Türkiye'nin en önemli tarihçilerinden Vahdettin Engin'in dönemin basınına dayanarak Cumhuriyet'in ilk yıllarında nüfus artışının nasıl teşvik edildiğini gösteren bir ilginç bir araştırması vardır. Bu araştırmadan Cumhuriyetimizin başında nüfusumuzu artırmak için neler yaptığımızı naklediyoruz:
Cumhuriyetin ilk dönemlerinde, nüfus artışını teşvikte gazetelerimizin önemli rolü oldu. 4 Şubat 1928 tarihli Cumhuriyet Gazetesi, "10-12 çocuklu ailelerin memleketi" başlığı altında kalabalık bir İtalyan ailesinin fotoğrafını yayınlayıp bu manzaraya gıpta etmemenin mümkün olmadığını vurgulamaktaydı.
Atatürk ve manevi kızı Ülkü.
'SERVETİMİZ ÇOCUKLARIMIZ'
Gazetede İtalya'dan yeni dönen Doktor Osman Şerafettin Bey'in şu görüşlerine de yer veriliyordu: "Avrupa ülkeleri arasında nüfusu en hızlı artan ülke İtalya'dır. Bundan 30 sene kadar önce İtalya'nın nüfusu 26 milyon idi. Şimdi ise 44 milyondur. Bu nüfus artışına hayran olmamak elde değil. İtalya'da dikkatleri en çok çocuklar çeker. Şehirlerde biraz merkezden uzaklaştığınızda sokakların çocuklarla dolu olduğunu görürüsünüz. İrili ufaklı birçok çocuk sokaklarda oynar. Bazen üzerlerinde don bile yoktur. Ekserisi zayıftır ve üstü başı temiz değildir.
Çocukların en çok göründüğü yerler sokaklardır. Zira İtalya'da sokak, evin tamamlayıcısı gibidir. Hatta birçok fakir evlerinin odaları doğrudan sokağa açılır. Kapıdan baktığınız zaman yatakta yatanları görmek mümkündür. Fakir mahallelerinde evler güneş görmediğinden çocuklar için hava alınabilecek tek yer sokaktır.
Köylerde ise nüfus artışı daha bariz bir şekilde görülür. Köylerin sokaklarında birçok oynayan, koşan, bağıran dört beş yaşından on iki yaşına kadar çocuklara tesadüf edilir. Bunlar şehirdekilere oranla daha gürbüz ve daha zindedir. Üzerlerindeki elbiseler yırtık, oynadıkları yerler pis olmasına rağmen bu çocuklar sağlam ve kuvvetlidir."

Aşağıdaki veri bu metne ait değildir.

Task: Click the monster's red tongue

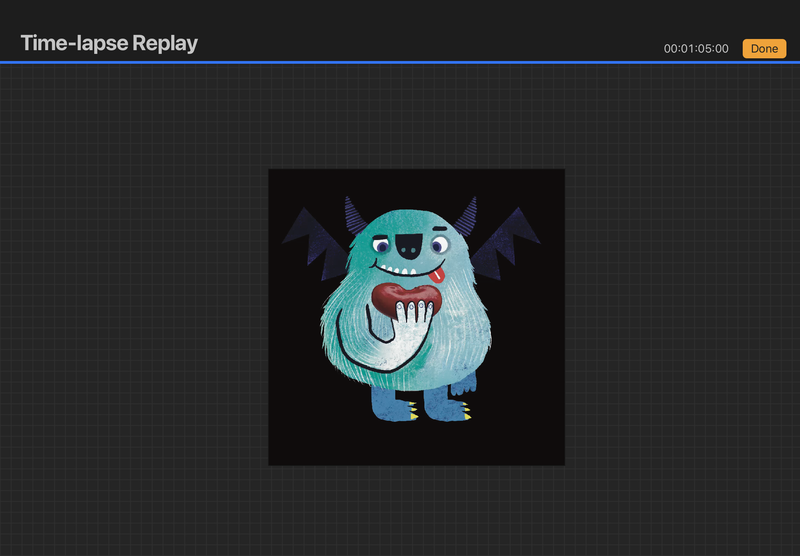Action: pyautogui.click(x=437, y=273)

Osman Şerafettin Bey, İtalyan nüfusunun artmasında en önemli faktörün eğlence hayatı olmadığı için erkenden yatmalarının olduğunu, İtalyanların "Biz fakir bir milletiz. Fakat bizim servetimiz çocuklarımızdır" dediklerini de söylemişti.

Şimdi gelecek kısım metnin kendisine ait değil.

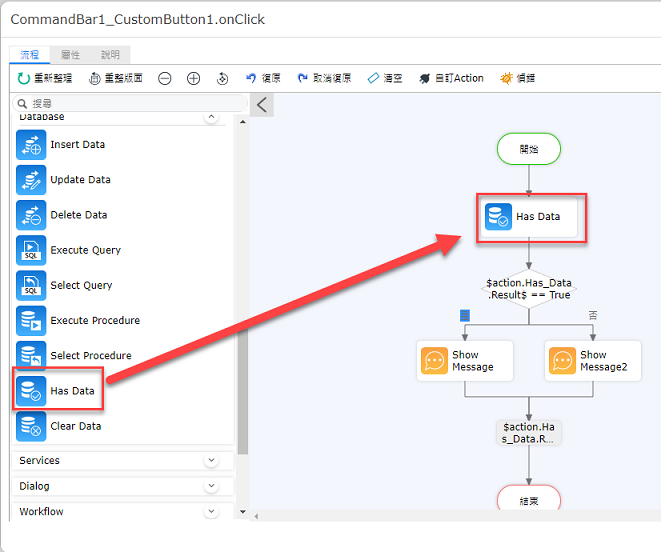Select the Show Message2 node on canvas

[593, 361]
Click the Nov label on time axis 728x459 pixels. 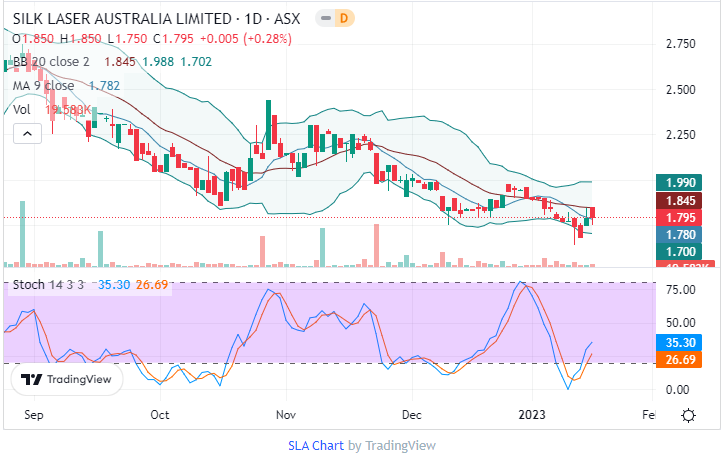point(286,413)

Atatürk, manevi kızı Ülkü'yü sallarken.
FOTOĞRAF KAMPANYASI
Cumhuriyet Gazetesi, 11 Şubat 1928 tarihli nüshasında nüfus artışını teşvik için bir kampanya başlattı. Çok çocuklu ailelerin fotoğrafları gazetede yayınlanacaktı.
Çok çocuklu kabul edilmek için aynı anne ve babadan en az 6 çocuk sahibi olmak ve çocukların hayatta olmaları şarttı. Böylece bir yandan fazla çocuk yapmanın önemi hatırlatılırken diğer yandan doğan çocukları yaşatmanın da aynı derecede önemli olduğu vurgulanıyordu.

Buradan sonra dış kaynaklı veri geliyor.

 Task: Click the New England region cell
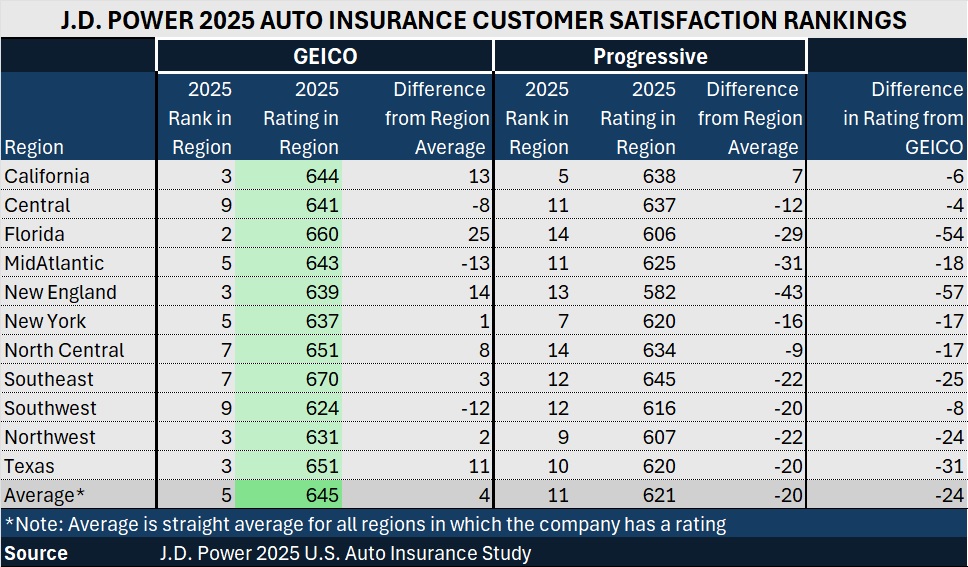pos(60,292)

Türk aileleri kampanyaya büyük ilgi gösterdi. İlk başvuruyu Şehzadebaşı'nda Nezaket Apartmanı'nda ikamet eden saat tamircisi Faik Efendi yaptı. Faik Efendi'nin ailesiyle çekilen fotoğrafı gazetede yayınlandı.
Sonraki günlerde de çok çocuklu ailelerin fotoğrafların yayınlanmasına devam edildi. Aileler tanıtıldıkça aralarındaki ortak bir nokta hemen dikkati çekiyordu. Bu aileler geçim sıkıntısı çekiyorlar ve özellikle de çocuklarını okutma imkânından mahrum bulunuyorlardı.
Gazetenin başyazarı Yunus Nadi Bey, 29 Şubat 1928 tarihli makalesinde bu konuyla ilgili olarak şunları yazmıştı: "Çok çocuklu aileler cemiyetin en hayırlı bir zümresini teşkil eder. Bundan dolayı özel bir şefkat ve hürmetle davranılmayı hak etmişlerdir. Bu tür aileler bazı vergilerden muaf tutulabilecekleri gibi ayrıca kıymetli yardımlar almağa dahi hak kazanmış sayılabilirler.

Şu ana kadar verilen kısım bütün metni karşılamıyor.